--- START OF RECORDS TO PROCESS ---
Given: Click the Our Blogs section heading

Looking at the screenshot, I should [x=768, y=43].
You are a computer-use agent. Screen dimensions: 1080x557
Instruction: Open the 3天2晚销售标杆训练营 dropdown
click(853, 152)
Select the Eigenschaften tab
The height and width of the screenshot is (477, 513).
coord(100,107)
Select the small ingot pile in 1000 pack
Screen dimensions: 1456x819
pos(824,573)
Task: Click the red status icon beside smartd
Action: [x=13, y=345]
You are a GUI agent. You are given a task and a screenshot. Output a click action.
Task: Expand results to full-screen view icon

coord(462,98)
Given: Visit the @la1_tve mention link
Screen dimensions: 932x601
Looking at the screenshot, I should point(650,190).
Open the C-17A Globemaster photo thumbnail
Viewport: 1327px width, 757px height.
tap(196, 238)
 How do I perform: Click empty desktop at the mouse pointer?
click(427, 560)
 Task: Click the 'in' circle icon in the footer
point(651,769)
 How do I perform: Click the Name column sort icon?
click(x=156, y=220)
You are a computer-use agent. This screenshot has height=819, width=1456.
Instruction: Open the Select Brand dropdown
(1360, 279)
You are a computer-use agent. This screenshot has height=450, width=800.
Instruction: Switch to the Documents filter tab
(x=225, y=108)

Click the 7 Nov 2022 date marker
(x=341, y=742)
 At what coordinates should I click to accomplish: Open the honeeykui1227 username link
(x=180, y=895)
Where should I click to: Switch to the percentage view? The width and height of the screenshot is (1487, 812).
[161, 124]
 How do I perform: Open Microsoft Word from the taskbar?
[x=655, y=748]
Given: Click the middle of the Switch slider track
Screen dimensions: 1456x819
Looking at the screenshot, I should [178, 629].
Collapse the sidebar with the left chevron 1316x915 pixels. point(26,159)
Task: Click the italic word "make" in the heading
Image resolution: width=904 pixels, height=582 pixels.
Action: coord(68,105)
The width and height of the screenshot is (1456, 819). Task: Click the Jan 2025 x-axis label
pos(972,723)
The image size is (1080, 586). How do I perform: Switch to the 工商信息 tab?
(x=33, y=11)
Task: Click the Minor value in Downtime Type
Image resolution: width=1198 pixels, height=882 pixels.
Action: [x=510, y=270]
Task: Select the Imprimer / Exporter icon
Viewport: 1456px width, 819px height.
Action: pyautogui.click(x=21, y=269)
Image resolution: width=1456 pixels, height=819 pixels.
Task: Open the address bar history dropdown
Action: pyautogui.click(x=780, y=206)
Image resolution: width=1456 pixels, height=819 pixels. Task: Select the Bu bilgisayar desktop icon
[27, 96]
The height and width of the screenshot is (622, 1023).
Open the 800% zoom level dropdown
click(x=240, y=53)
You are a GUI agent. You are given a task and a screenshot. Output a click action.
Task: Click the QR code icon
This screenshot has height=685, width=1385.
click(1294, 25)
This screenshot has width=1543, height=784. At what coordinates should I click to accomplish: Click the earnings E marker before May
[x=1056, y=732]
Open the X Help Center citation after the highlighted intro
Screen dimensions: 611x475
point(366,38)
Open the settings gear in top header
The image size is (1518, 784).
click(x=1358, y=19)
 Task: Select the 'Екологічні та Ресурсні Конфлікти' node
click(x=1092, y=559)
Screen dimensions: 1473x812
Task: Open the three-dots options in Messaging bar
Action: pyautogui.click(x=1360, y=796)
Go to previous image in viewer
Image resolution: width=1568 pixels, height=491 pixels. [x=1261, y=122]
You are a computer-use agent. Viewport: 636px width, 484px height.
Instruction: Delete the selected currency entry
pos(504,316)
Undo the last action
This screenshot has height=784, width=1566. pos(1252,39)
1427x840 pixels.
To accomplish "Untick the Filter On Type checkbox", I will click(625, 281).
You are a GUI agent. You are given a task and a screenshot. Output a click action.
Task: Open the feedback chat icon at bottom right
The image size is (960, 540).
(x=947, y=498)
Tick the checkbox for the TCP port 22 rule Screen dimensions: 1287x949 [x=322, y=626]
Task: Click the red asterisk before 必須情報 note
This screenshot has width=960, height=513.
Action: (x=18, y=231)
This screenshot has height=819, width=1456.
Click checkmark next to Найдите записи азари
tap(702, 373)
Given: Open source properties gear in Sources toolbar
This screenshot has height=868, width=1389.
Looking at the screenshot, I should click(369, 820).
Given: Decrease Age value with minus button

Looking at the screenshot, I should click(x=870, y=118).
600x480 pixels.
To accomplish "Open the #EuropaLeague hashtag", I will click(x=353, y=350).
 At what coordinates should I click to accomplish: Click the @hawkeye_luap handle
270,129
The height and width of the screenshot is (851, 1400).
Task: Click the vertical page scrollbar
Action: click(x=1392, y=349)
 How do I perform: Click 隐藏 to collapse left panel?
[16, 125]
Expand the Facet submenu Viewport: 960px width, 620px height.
--- END OF RECORDS TO PROCESS ---
• [WORK TO BE COMPLETED]:
Reproduce all of the records above, swapping every occurrence of "How do I perform" for "How should I perform" and changing nothing else.

• [ANSWER FOR THIS EXERCISE]:
Given: Click the Our Blogs section heading

Looking at the screenshot, I should [x=768, y=43].
You are a computer-use agent. Screen dimensions: 1080x557
Instruction: Open the 3天2晚销售标杆训练营 dropdown
click(853, 152)
Select the Eigenschaften tab
The height and width of the screenshot is (477, 513).
coord(100,107)
Select the small ingot pile in 1000 pack
Screen dimensions: 1456x819
pos(824,573)
Task: Click the red status icon beside smartd
Action: [x=13, y=345]
You are a GUI agent. You are given a task and a screenshot. Output a click action.
Task: Expand results to full-screen view icon

coord(462,98)
Given: Visit the @la1_tve mention link
Screen dimensions: 932x601
Looking at the screenshot, I should point(650,190).
Open the C-17A Globemaster photo thumbnail
Viewport: 1327px width, 757px height.
tap(196, 238)
 How should I perform: Click empty desktop at the mouse pointer?
click(427, 560)
 Task: Click the 'in' circle icon in the footer
point(651,769)
 How should I perform: Click the Name column sort icon?
click(x=156, y=220)
You are a computer-use agent. This screenshot has height=819, width=1456.
Instruction: Open the Select Brand dropdown
(1360, 279)
You are a computer-use agent. This screenshot has height=450, width=800.
Instruction: Switch to the Documents filter tab
(x=225, y=108)

Click the 7 Nov 2022 date marker
(x=341, y=742)
 At what coordinates should I click to accomplish: Open the honeeykui1227 username link
(x=180, y=895)
Where should I click to: Switch to the percentage view? The width and height of the screenshot is (1487, 812).
[161, 124]
 How should I perform: Open Microsoft Word from the taskbar?
[x=655, y=748]
Given: Click the middle of the Switch slider track
Screen dimensions: 1456x819
Looking at the screenshot, I should [178, 629].
Collapse the sidebar with the left chevron 1316x915 pixels. point(26,159)
Task: Click the italic word "make" in the heading
Image resolution: width=904 pixels, height=582 pixels.
Action: coord(68,105)
The width and height of the screenshot is (1456, 819). Task: Click the Jan 2025 x-axis label
pos(972,723)
The image size is (1080, 586). How should I perform: Switch to the 工商信息 tab?
(x=33, y=11)
Task: Click the Minor value in Downtime Type
Image resolution: width=1198 pixels, height=882 pixels.
Action: [x=510, y=270]
Task: Select the Imprimer / Exporter icon
Viewport: 1456px width, 819px height.
Action: pyautogui.click(x=21, y=269)
Image resolution: width=1456 pixels, height=819 pixels.
Task: Open the address bar history dropdown
Action: pyautogui.click(x=780, y=206)
Image resolution: width=1456 pixels, height=819 pixels. Task: Select the Bu bilgisayar desktop icon
[27, 96]
The height and width of the screenshot is (622, 1023).
Open the 800% zoom level dropdown
click(x=240, y=53)
You are a GUI agent. You are given a task and a screenshot. Output a click action.
Task: Click the QR code icon
This screenshot has height=685, width=1385.
click(1294, 25)
This screenshot has width=1543, height=784. At what coordinates should I click to accomplish: Click the earnings E marker before May
[x=1056, y=732]
Open the X Help Center citation after the highlighted intro
Screen dimensions: 611x475
point(366,38)
Open the settings gear in top header
The image size is (1518, 784).
click(x=1358, y=19)
 Task: Select the 'Екологічні та Ресурсні Конфлікти' node
click(x=1092, y=559)
Screen dimensions: 1473x812
Task: Open the three-dots options in Messaging bar
Action: pyautogui.click(x=1360, y=796)
Go to previous image in viewer
Image resolution: width=1568 pixels, height=491 pixels. [x=1261, y=122]
You are a computer-use agent. Viewport: 636px width, 484px height.
Instruction: Delete the selected currency entry
pos(504,316)
Undo the last action
This screenshot has height=784, width=1566. pos(1252,39)
1427x840 pixels.
To accomplish "Untick the Filter On Type checkbox", I will click(625, 281).
You are a GUI agent. You are given a task and a screenshot. Output a click action.
Task: Open the feedback chat icon at bottom right
The image size is (960, 540).
(x=947, y=498)
Tick the checkbox for the TCP port 22 rule Screen dimensions: 1287x949 [x=322, y=626]
Task: Click the red asterisk before 必須情報 note
This screenshot has width=960, height=513.
Action: (x=18, y=231)
This screenshot has height=819, width=1456.
Click checkmark next to Найдите записи азари
tap(702, 373)
Given: Open source properties gear in Sources toolbar
This screenshot has height=868, width=1389.
Looking at the screenshot, I should click(369, 820).
Given: Decrease Age value with minus button

Looking at the screenshot, I should click(x=870, y=118).
600x480 pixels.
To accomplish "Open the #EuropaLeague hashtag", I will click(x=353, y=350).
 At what coordinates should I click to accomplish: Click the @hawkeye_luap handle
270,129
The height and width of the screenshot is (851, 1400).
Task: Click the vertical page scrollbar
Action: click(x=1392, y=349)
 How should I perform: Click 隐藏 to collapse left panel?
[16, 125]
Expand the Facet submenu Viewport: 960px width, 620px height.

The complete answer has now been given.